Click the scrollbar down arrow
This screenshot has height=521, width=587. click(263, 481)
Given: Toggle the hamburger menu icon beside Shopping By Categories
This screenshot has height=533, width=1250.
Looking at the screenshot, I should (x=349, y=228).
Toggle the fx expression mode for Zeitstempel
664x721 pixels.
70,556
☆ ☆ ☆ ☆ ☆ ☆ ☆
## Problem requirements
Once you have read the data, copy all of it out exactly.

## Task solution
Click the scrollbar down arrow
This screenshot has height=521, width=587. click(263, 481)
Given: Toggle the hamburger menu icon beside Shopping By Categories
This screenshot has height=533, width=1250.
Looking at the screenshot, I should (x=349, y=228).
Toggle the fx expression mode for Zeitstempel
664x721 pixels.
70,556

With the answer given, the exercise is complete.